Japanische Arbeit

Heute möchte ich Euch ein wenig über den Arbeitsalltag (so ich diesen schon als Alltag beschreiben kann) informieren. Zunächst einmal gilt hier, genauso wie in jedem anderen Teil unseres Konzerns, die Regel, dass von Montag bis Freitag von den Herren ein Anzug inkl. Krawatte getragen werden muss und am Freitag dann „Casual Friday“ (der legere Freitag) ist. Die Kolleginnen haben es wieder einmal leichter und können tragen was sie wollen. Das äußert sich im Moment jedoch so, dass sie alle in etwa die gleiche Kleidung tragen: Stiefel bis zum Knie, etwas Strumpfhosenartiges und darüber dann eine Art Sack, das den Oberkörper bedeckt. Dieses, einem Kleid nicht unähnlichen, Kleidungsstück ist dann das Differenzierungsmerkmal, denn es sieht bei jedem der Mädels ein wenig anders aus. Aber eben nur ein wenig.

Das Office nach Feierabend
Das Office nach Feierabend (ganz hinten ist schon Licht aus)

Denn in Japan scheint das allgemeine Gebot zu gelten: Bitte nicht auffallen – unter allen Umständen! Jeder hat hier ungefähr die gleiche Handtasche und die gleiche Art sich zu kleiden. Nur kleine Unterschiede sind auszumachen und das ist für uns Europäer sehr schwer zu verstehen. In europäischen Breiten versucht man ja oft, genau die Dinge zu tragen, die einem nicht alle Nase lang in der der Öffentlichkeit entgegenkommen. Mädels suchen stundenlang nach Kleidern, damit sie ja nicht das gleiche anhaben wie jemand anderes. Hier in Japan scheint es genau umgedreht zu sein. Keiner möchte aus der Masse herausstechen und das macht die Sache ein wenig eintönig.

Vielleicht erklärt das auch das Phänomen, warum sich Japaner außerhalb ihres eigenen Landes gern in größeren Gruppen aufhalten: Dann fallen sie (unter sich zumindest) als einzelne Person nicht mehr auf. (Übrigens zählen sich mehr als 80% der Japaner – egal wie reich oder arm – zur Mittelschicht)
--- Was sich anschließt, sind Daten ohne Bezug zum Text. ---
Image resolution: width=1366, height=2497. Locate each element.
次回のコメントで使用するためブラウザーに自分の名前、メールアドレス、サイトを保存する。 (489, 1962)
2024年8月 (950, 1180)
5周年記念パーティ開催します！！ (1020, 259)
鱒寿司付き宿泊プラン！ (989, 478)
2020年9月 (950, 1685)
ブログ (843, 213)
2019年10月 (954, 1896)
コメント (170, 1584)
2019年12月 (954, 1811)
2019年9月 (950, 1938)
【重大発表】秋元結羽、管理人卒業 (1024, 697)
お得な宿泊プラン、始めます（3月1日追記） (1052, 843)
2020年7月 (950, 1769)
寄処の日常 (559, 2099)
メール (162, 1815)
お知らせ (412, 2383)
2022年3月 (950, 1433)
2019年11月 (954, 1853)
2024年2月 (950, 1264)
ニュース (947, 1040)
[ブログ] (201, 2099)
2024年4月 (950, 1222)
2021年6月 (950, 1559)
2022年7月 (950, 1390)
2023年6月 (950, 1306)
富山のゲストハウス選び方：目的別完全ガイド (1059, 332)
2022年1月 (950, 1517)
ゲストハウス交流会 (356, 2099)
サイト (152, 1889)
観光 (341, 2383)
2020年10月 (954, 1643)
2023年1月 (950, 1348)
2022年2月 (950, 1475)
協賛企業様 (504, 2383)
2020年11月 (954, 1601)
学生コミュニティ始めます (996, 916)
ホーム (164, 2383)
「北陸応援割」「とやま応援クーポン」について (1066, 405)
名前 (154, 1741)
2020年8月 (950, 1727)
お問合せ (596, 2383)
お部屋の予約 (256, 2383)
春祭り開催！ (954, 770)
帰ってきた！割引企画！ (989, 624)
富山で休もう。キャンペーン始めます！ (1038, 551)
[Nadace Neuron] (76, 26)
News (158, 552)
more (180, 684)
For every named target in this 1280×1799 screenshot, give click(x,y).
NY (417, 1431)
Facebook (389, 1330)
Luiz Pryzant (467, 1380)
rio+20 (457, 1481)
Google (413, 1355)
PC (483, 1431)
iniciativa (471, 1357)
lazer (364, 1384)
Natürlich gibt es auch hier die Rebellen, die sich dann als Punks verkleiden (oder diesen Stil auch wirklich leben…ich würde allerdings auf Verkleiden tippen) und besonders im hippen Stadtteil Shibuya als Schulmädchen herumlaufen. Das hat nichts mit dem nahenden Halloweenfest zu tun und auch nichts mit irgendwelchen Männerphantasien. Die Mädels scheinen es zu mögen und ziehen sich eben auch am WE diese Kleidung an 😉

Aber zurück zum Büroalltag: Was im Büro am meisten auffällt ist die Tatsache, dass Japaner mindestens 2cm unterhalb der Teppichoberfläche laufen. Mir wurde als Kind immer ganz sanft gesagt ich möge doch bitte die Füße heben beim Laufen sonst würde ein Donnerwetter geschehen (ist bis heute nix passiert…haha!) Daran habe ich mich gehalten und muss immer ein wenig an mich halten, wenn die japanischen Kollegen an mir vorbei, vor mir, hinter mir und 4 Reihen hinter mir schlurfend den Weg zur Tür oder zum Arbeitsplatz zurücklegen. Es scheint als hätten sie keine Schnürsenkel in den Schuhen (Haben sie aber doch. Ich habe nachgeschaut!) oder bleierne Schuhsohlen. Aber ich konnte nichts Falsches an den Schuhen erkennen. Sie sind nur einfach anscheinend zu faul. In einem solchen Tempo kann man natürlich nicht pünktlich zu einem Termin erscheinen – da müsste man ja Zeit für den laaaangen Weg einplanen 😉 Naja, aber man gewöhnt sich an alles. Da hier 100 Kollegen/-innen auf einer Etage in einem riesigen Großraumbüro sitzen ist es sehr von Vorteil, dass die Japaner (zumindest auf der Arbeit) sehr ruhige Menschen sind. So ruhig, dass ich manchmal nachfragen muss, was mir mein 50cm entfernter Gegenüber gerade gesagt hat. Flüstern wäre übertrieben. Ich habe auch das Gefühl, dass sie sich untereinander gar nicht verstehen, es uns nichts verstehenden Ausländern gegenüber aber nicht zugeben wollen. Brauchen sie auch nicht, denn auch wenn man nicht versteht was genau gesagt wird. Auch als Deutscher bekommt man mit, wenn die gleichen Laute wieder und wieder geäußert werden 😉 Es gibt also auch hier Missverständnisse, die mit ein wenig Lautstärke beim Sprechen ganz leicht aus der Welt zu schaffen wären. Wenn die Kollegen einem aber etwas erklären, dann nehmen sie sich Zeit, auch wenn man merkt, dass sie zunehmend ungeduldig werden, wenn der unwissende Deutsche zum wiederholten Mal nachfragt, was der zuletzt hingenuschelte Satz heißen sollte. Ein verstecktes Augenrollen verrät aber die Unruhe (ich schaue meinem Gegenüber immer genau in die Augen beim reden!). Freundlich sind alle Kollegen. Leider kann ich die Freundlichkeiten, die auf Japanisch an mich gerichtet werden, nicht erwidern. Aber vielleicht mache ich wirklich mal einen Japanischkurs…wenigstens einen Basiskurs.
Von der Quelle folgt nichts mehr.